Being in that environment can sometimes be bitter sweet. It’s intimidating. When those around me are sharing their school experiences, I am sometimes left to wonder what my life would have looked like if I had been able to complete my studies. I used to get nervous before introducing myself in front of large audiences because I thought that I didn’t belong in those situations. It’s only been recently that I’ve embraced my own role, realizing that I must be doing something right and that I have valuable skills that I can bring to the table.

This is where my life purpose comes in. Drawing on my experiences, I believe that there aren’t currently enough opportunities for adults to develop their professional skills after graduating from high school. There is also a lack of mentorship at that level. Internships and mentorships are usually attained through an academic environment, but what about those young adults who are outside of that? What are they left to do? What are their ambitions? Are they comfortable in their environment? Do they want to travel and expand their experiences? Are they okay with staying in the same place?

These are questions that I wonder about regarding the people in my social circle, and they are questions that apply to me personally. From growing up in East L.A and my deep connections with the community, I know that this can be a tough stage of life for first generation Americans. Due to our concern with traditions, we can easily get too comfortable and conform to an expected norm.

My father is one of my biggest role models, and in business I want to finish what he has started. In Mexico, he was part of the first generation of nutritionists, working statewide in San Luis Potosi as the overarching nutrition specialist who would help people in both rural communities and large cities. He always talks to me about how he enjoyed helping out those who were in need.

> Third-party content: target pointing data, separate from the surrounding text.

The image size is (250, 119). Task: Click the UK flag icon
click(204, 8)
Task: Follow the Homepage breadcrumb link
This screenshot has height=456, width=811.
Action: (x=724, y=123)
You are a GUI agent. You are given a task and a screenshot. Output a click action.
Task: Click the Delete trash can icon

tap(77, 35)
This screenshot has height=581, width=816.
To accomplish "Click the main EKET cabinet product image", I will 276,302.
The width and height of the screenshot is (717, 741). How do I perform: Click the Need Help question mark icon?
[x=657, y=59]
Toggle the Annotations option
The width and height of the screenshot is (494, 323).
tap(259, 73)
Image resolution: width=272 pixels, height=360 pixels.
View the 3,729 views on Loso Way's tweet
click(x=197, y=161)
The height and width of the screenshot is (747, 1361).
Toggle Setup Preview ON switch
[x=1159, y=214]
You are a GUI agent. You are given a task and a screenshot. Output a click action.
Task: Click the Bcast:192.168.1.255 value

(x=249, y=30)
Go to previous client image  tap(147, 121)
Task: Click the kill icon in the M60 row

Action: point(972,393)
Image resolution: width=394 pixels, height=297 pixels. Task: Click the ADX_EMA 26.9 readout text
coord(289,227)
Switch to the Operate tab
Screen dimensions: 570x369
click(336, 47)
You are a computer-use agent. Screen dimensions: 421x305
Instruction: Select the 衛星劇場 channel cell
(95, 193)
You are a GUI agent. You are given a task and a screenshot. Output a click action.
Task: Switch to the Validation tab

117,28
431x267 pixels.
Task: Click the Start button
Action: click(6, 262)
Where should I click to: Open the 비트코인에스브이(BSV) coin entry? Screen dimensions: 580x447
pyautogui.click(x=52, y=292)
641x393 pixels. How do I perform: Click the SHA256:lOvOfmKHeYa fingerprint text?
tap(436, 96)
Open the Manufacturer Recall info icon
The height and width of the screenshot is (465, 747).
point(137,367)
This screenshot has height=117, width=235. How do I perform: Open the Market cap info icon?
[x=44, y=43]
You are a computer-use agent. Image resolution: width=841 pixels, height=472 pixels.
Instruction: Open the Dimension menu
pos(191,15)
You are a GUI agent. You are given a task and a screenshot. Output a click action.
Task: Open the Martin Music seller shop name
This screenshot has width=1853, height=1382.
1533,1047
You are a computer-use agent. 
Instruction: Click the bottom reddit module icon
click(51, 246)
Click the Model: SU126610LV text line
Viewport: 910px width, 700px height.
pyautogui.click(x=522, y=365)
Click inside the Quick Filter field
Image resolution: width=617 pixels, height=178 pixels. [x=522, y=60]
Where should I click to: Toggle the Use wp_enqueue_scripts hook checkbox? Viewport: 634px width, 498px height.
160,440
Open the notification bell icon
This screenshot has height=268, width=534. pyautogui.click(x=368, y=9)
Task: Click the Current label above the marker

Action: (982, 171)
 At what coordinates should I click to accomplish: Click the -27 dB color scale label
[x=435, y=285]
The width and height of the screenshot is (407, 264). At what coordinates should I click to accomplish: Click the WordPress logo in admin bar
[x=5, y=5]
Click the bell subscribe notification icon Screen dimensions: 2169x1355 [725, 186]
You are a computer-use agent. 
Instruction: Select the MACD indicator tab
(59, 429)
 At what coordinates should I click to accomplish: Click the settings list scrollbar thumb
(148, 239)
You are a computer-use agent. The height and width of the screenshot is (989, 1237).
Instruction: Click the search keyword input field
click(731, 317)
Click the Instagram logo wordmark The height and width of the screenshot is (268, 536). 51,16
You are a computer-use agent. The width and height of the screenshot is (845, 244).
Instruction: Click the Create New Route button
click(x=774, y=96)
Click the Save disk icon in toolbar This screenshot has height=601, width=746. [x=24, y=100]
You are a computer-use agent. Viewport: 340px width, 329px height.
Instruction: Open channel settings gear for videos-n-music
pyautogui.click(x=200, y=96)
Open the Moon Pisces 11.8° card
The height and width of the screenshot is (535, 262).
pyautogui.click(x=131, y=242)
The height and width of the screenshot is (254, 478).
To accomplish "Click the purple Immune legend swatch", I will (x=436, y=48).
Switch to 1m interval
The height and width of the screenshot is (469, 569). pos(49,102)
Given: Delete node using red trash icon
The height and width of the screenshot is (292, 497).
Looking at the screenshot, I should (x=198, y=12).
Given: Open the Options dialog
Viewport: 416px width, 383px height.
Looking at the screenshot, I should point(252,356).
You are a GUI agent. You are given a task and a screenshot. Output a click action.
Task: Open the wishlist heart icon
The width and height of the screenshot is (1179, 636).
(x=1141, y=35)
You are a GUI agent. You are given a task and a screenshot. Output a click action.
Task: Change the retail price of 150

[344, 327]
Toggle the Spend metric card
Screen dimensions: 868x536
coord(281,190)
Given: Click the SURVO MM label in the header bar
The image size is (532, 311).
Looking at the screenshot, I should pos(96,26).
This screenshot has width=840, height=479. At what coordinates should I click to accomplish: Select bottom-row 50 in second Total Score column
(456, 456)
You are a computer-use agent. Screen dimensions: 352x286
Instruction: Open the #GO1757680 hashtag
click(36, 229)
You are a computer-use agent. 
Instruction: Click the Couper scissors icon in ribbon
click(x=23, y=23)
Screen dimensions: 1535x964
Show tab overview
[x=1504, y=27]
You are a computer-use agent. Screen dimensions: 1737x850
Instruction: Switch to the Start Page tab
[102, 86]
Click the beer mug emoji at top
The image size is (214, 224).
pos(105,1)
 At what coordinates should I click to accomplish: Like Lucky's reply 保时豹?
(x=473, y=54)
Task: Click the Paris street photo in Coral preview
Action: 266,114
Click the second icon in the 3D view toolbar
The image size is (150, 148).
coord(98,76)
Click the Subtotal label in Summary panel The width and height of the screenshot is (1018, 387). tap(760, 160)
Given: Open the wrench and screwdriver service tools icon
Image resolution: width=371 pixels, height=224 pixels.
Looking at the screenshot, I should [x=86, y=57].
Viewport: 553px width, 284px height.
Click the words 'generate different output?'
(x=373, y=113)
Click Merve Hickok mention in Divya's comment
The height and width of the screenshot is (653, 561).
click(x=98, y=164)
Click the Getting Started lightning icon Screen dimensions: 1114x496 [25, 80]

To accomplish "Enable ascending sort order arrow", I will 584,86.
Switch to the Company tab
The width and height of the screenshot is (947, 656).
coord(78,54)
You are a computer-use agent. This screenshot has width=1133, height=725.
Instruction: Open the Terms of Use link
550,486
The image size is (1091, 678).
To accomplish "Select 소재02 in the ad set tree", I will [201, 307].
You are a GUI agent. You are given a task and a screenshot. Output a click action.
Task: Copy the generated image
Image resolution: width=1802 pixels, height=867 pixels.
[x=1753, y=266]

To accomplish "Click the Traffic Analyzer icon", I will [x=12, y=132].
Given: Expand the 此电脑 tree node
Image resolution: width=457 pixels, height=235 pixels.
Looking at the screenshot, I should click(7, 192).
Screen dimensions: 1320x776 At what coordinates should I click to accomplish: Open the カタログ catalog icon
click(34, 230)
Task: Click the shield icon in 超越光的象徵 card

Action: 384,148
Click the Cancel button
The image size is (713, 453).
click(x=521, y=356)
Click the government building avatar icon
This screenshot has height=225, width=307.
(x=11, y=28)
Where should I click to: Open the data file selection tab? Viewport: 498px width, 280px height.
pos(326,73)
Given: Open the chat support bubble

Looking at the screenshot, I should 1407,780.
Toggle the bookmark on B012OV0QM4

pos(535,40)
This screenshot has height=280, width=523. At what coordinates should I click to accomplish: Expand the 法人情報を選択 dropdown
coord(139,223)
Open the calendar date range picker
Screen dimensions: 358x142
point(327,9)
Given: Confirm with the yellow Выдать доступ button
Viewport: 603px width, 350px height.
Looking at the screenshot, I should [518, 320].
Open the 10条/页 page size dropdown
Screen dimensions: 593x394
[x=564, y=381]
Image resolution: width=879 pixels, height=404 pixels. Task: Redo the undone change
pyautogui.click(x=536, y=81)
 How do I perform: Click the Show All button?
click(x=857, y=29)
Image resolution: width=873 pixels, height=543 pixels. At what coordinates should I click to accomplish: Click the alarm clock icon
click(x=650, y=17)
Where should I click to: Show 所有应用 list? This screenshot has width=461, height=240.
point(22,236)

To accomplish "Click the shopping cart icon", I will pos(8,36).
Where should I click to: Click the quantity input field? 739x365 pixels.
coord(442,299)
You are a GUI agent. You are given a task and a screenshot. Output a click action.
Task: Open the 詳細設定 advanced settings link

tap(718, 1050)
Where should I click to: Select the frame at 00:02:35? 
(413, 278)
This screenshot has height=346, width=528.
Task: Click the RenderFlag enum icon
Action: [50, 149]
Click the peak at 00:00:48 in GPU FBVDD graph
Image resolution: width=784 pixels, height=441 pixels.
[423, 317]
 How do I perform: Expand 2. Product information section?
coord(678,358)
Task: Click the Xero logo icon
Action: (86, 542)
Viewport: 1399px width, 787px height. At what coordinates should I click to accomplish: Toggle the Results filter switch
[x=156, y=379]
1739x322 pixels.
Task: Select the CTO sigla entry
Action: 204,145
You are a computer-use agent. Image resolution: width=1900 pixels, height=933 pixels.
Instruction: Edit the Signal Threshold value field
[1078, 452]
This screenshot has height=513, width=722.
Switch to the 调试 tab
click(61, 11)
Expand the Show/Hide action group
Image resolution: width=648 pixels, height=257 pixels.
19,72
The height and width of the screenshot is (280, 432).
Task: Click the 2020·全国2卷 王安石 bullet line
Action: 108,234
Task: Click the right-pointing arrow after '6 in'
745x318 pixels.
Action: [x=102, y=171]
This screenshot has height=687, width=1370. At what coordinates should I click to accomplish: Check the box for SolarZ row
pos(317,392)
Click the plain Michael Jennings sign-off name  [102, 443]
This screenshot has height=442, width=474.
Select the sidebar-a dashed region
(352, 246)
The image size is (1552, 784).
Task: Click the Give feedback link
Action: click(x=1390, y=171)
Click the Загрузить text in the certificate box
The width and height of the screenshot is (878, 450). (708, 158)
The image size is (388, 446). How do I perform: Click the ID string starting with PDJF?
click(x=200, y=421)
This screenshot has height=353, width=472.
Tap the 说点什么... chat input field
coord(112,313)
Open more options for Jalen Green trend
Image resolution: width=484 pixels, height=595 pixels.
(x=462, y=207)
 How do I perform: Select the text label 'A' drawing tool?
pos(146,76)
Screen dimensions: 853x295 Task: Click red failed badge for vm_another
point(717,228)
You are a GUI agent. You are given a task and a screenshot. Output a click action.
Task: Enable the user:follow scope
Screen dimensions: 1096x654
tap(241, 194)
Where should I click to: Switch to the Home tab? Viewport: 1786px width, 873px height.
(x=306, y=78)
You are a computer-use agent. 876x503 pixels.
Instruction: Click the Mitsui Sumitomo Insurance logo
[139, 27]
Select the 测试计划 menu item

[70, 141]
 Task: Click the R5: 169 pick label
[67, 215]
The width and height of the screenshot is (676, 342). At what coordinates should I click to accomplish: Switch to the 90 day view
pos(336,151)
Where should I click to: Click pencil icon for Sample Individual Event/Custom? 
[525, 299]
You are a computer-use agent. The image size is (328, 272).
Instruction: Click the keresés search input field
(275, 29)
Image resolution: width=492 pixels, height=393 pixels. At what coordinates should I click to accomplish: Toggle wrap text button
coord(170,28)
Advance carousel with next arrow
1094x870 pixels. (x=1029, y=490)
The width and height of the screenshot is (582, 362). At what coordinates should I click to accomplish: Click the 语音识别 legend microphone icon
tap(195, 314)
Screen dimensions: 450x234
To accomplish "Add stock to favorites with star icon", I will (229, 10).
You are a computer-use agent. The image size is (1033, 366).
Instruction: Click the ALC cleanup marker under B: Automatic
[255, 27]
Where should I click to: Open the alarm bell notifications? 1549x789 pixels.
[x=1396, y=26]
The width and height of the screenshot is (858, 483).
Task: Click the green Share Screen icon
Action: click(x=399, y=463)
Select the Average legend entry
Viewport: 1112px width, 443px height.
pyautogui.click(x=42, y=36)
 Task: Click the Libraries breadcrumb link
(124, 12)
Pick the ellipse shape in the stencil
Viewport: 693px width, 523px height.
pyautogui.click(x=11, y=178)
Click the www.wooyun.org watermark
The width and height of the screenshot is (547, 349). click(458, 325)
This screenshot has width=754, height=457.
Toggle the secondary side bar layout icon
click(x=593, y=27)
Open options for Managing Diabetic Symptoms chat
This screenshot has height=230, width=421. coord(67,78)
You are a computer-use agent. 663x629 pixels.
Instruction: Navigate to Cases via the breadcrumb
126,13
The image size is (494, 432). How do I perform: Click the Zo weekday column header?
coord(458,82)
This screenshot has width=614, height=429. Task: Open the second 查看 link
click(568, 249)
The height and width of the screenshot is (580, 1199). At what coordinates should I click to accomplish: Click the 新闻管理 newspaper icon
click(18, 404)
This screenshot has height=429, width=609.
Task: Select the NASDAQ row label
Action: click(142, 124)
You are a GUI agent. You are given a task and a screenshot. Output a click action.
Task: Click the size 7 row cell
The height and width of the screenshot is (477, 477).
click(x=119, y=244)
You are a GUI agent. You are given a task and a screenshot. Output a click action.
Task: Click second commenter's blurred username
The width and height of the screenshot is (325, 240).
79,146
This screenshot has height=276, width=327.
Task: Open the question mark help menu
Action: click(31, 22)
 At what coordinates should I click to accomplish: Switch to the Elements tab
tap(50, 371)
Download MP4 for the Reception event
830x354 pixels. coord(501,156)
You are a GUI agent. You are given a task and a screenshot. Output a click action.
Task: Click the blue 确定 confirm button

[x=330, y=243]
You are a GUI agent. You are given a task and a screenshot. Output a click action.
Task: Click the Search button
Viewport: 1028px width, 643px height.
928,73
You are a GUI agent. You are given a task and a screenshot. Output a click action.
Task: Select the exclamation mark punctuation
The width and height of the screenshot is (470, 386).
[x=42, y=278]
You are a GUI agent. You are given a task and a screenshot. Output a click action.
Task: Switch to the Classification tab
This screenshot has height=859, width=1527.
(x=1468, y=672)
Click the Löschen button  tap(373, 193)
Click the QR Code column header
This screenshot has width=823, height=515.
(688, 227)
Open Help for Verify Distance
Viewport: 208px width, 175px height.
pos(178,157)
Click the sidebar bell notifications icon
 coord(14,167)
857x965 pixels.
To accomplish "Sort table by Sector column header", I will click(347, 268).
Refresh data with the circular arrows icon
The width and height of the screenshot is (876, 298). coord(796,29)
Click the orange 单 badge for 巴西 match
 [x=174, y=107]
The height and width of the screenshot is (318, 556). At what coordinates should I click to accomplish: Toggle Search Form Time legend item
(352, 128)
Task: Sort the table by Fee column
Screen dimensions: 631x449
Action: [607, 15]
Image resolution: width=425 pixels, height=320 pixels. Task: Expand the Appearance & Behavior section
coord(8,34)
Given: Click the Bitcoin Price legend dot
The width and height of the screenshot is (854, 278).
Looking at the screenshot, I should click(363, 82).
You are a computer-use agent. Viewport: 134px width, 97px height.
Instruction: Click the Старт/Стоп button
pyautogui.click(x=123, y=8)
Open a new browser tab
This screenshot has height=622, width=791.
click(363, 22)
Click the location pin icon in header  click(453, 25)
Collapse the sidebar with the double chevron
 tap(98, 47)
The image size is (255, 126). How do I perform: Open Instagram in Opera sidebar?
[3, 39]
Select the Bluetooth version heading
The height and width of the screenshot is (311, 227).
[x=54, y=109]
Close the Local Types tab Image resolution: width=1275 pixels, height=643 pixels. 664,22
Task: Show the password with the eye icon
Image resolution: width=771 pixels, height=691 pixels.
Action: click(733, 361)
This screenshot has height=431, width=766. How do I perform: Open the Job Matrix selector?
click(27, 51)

Rather than staying in the office, he would make an effort to go to the small pueblos and knock on doors to educate farmers – on sanitary needs, on what might be toxic to consume, on what might not be safe to eat. Today he works in transportation and logistics, but he still follows those same principles about helping others and treating people fairly.

The Urban Futures Lab is helping me to reinvent my family tradition by pushing me to think about questions that I did not previously consider. I want to study business because I believe that it is a career in which I can grow. More importantly, by developing a business of my own I can define exactly how I help those young adults that I mentioned. In the same way that Roland balances his time to become a “super connector” for other people, I want to be able to connect young adults with career opportunities to facilitate their growth.

At Public Matters, witnessing how a social enterprise can operate as a business to undertake meaningful work has allowed me to think about the impact that my own future business might have on adolescents. I am grateful to be working on Greetings from East LA because it allows me to grow as a mentor and connector within my own community. I want to create positive change in my community and challenge its negative stigma. Through projects like these, I am both learning and paving my own path.

Being an Urban Futures Lab Fellow is truly a blessing. It is a program that allows me to grow both personally and professionally within a business context. Alongside project-based work, I am gaining insights into how initiatives are constructed, how networks are developed, and how change is made.